The following press release was issued October 2, 2023 after Governor Newsom announced his veto of SB686: The Health & Safety for All Workers Act.

Media Contacts:
Blithe Riley,
Kayla Shore,

Not in Our Name: Domestic Employers Condemn Governor Newsom’s Veto of Domestic Worker Health & Safety Bill

This weekend, Governor Newsom stood on the wrong side of history by vetoing SB 686: The Health and Safety for All Workers Act (Durazo). 

SB 686 would have finally ended the exclusion of domestic workers from California’s occupational health and safety protections, extending these rights to an estimated 300,000 privately employed homecare providers, house cleaners, and nannies. 

“With this veto, the Governor has chosen to leave domestic workers unprotected in their workplaces and at risk of serious injury and illness,” said Lindsay Imai Hong, California Director of Hand in Hand: The Domestic Employers Network.

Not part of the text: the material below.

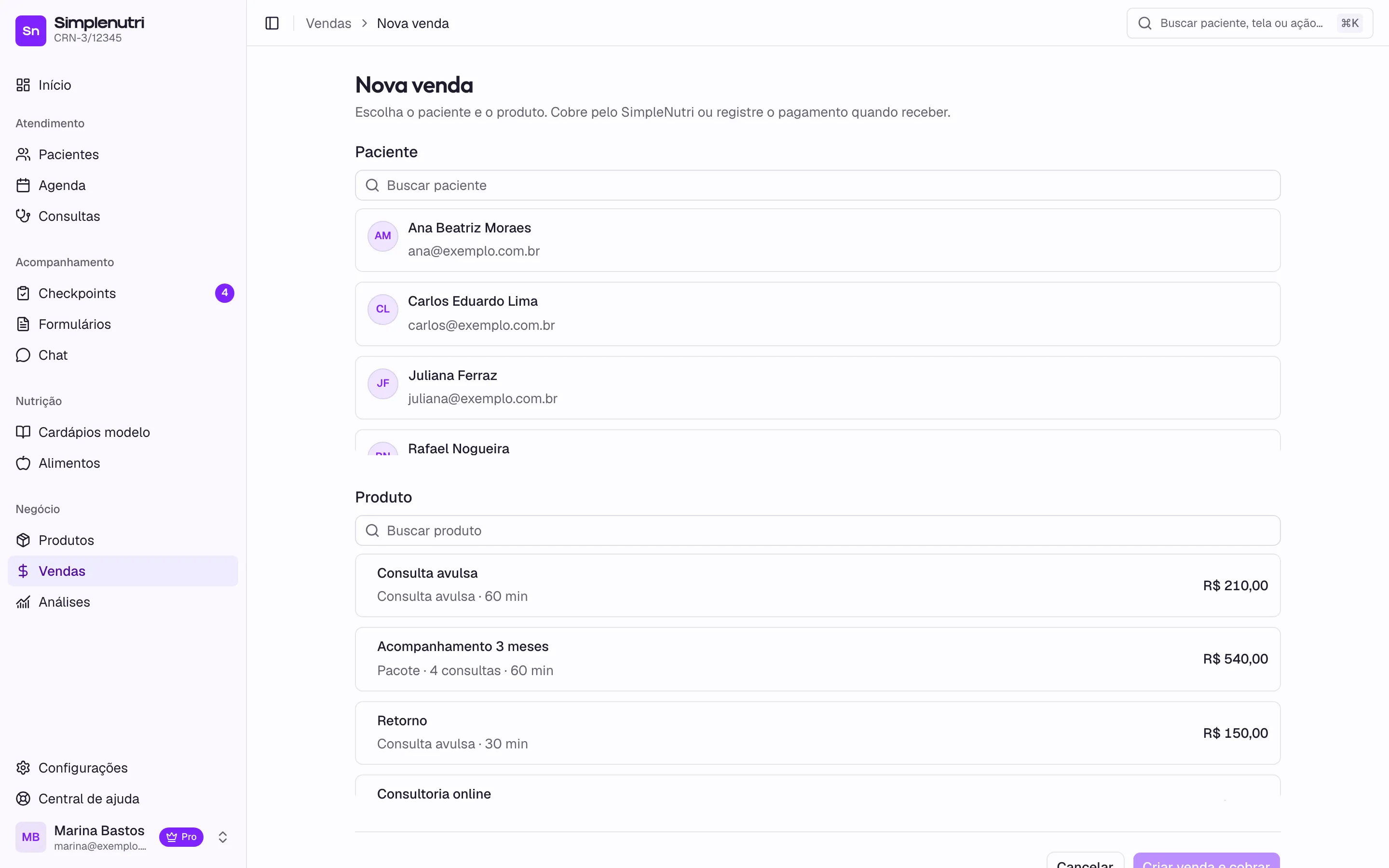Open Configurações gear icon
The image size is (1389, 868).
(23, 768)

SB 686 had widespread support from the California Legislature, labor and civil rights leaders, workers and private in-home employers. “The Governor places this veto at the feet of domestic employers, claiming to protect us from onerous regulations and financial penalties. I speak for myself and employers of nannies, house cleaners, and homecare workers across the state when I say that this veto is not in our name,” said Rabbi Jim Kaufman, house cleaner and homecare employer and Rabbi Emeritus of Temple Beth Hillel in Los Angeles. 

In his veto statement, Governor Newsom claimed the bill would subject private employers to the same regulations as business. But this legislation was specifically crafted for employment within the home, and was based on the recommendations by a 2022 Cal/OSHA committee consisting of domestic workers, domestic employers and health experts. The legislation provided time for Cal/OSHA to integrate those recommendations into industry-specific guidance through their regulatory process. Ending the exclusion of domestic workers from health and safety protections is the necessary first step to beginning this process. 

Domestic employers across the state are outraged that Governor Newsom uses domestic employers–especially low-income employers–as his excuse for vetoing a bill that would have benefited all employers. This bill included a technical assistance fund for low-income domestic employers. It would have provided funds to cover the costs of making their homes safer, such as purchasing masks and gloves, or for larger purchases such as Hoyer lifts for transferring wheelchair users in and out of bed. SB 686 was accompanied by a budget request for this fund for low-income employers, but Newsom himself did not include it in the 2023-2024 budget that he signed in July.

“Newsom’s use of low-income employers as his rationale for vetoing SB 686 is deceitful and despicable. His office failed to support the financial assistance for employers in the bill. In his veto statement, the Governor is using us as pawns without actually standing up for what we need, which are clear guidelines for health and safety,” said Jessica Lehman, a homecare employer who served on the Cal/OSHA advisory committee that drafted the recommendations and guidelines in 2022.

Domestic employers are already liable for any illness or injury that the worker they employ sustains on the job through workers’ compensation requirements. SB 686 would have provided the protections, education and financial assistance to prevent injury and mitigate the costs of employer liability.

“Domestic work makes all other work possible. Yet, in the eyes of Governor Newsom, it isn’t worthy of the same kind of protections and standards as all other work. Domestic employers will not be discouraged by this veto, and will continue our steadfast commitment to domestic worker rights.” said Lindsay Imai Hong, California Director of Hand in Hand: The Domestic Employers Network.